• RECORDED INFORMATION:
○ ○ ○ ○

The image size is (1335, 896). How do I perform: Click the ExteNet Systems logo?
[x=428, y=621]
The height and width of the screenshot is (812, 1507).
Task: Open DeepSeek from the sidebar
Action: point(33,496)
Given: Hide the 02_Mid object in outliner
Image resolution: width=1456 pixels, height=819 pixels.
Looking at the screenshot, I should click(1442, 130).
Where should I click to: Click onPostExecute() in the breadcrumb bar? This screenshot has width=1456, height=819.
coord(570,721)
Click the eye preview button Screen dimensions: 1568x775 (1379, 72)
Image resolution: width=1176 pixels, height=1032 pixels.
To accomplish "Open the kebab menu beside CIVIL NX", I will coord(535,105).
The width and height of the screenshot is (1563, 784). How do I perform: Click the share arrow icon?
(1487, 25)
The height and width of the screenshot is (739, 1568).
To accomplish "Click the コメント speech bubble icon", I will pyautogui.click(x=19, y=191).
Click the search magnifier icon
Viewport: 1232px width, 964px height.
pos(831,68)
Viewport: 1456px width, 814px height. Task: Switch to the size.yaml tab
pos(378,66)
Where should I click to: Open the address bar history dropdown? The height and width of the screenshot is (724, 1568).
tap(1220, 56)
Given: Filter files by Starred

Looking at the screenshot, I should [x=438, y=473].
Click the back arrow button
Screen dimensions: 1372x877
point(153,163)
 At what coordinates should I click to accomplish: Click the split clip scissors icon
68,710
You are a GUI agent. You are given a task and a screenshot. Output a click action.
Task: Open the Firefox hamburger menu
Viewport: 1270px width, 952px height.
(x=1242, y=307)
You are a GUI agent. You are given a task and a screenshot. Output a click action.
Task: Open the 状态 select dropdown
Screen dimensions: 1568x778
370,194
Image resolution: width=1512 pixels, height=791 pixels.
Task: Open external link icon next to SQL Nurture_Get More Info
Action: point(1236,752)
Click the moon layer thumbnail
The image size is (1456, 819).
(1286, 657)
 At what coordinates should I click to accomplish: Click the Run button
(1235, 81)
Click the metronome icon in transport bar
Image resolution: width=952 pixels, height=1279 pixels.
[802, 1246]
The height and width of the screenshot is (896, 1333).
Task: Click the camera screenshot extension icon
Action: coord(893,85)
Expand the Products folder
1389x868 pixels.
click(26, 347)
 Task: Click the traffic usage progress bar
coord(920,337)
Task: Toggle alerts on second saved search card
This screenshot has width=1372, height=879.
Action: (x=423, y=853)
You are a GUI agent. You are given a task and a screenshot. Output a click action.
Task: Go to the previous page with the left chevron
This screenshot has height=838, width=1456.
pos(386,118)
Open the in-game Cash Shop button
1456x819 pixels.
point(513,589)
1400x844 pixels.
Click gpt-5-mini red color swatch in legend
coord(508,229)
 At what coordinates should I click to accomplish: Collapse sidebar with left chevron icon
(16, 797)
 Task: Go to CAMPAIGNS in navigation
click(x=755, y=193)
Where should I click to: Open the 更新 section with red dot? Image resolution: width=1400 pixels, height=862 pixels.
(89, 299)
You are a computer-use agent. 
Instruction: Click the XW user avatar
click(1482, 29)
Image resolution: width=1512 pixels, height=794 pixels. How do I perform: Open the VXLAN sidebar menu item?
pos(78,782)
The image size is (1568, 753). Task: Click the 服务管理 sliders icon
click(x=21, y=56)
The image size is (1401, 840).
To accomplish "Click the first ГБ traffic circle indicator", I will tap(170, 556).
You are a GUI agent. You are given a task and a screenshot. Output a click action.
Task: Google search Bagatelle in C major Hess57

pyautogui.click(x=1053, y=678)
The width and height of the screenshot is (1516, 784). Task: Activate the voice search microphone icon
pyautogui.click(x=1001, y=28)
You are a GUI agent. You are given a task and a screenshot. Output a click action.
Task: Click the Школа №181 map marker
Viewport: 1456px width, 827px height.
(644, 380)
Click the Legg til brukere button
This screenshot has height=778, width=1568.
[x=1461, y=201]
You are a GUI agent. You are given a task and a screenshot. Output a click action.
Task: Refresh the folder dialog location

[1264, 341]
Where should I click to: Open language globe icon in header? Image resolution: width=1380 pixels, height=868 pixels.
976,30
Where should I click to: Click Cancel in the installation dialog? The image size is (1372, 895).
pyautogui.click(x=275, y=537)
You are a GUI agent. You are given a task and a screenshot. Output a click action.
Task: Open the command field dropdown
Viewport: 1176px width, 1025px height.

○ ○ ○ ○

• DIRECTIONS FOR THIS TASK: Beginning with the line containing "Instruction: Click the XW user avatar" in the material above, copy every line exactly until you have copied the line containing "Task: Click the Школа №181 map marker".

• RESULT:
Instruction: Click the XW user avatar
click(1482, 29)
Image resolution: width=1512 pixels, height=794 pixels. How do I perform: Open the VXLAN sidebar menu item?
pos(78,782)
The image size is (1568, 753). Task: Click the 服务管理 sliders icon
click(x=21, y=56)
The image size is (1401, 840).
To accomplish "Click the first ГБ traffic circle indicator", I will tap(170, 556).
You are a GUI agent. You are given a task and a screenshot. Output a click action.
Task: Google search Bagatelle in C major Hess57

pyautogui.click(x=1053, y=678)
The width and height of the screenshot is (1516, 784). Task: Activate the voice search microphone icon
pyautogui.click(x=1001, y=28)
You are a GUI agent. You are given a task and a screenshot. Output a click action.
Task: Click the Школа №181 map marker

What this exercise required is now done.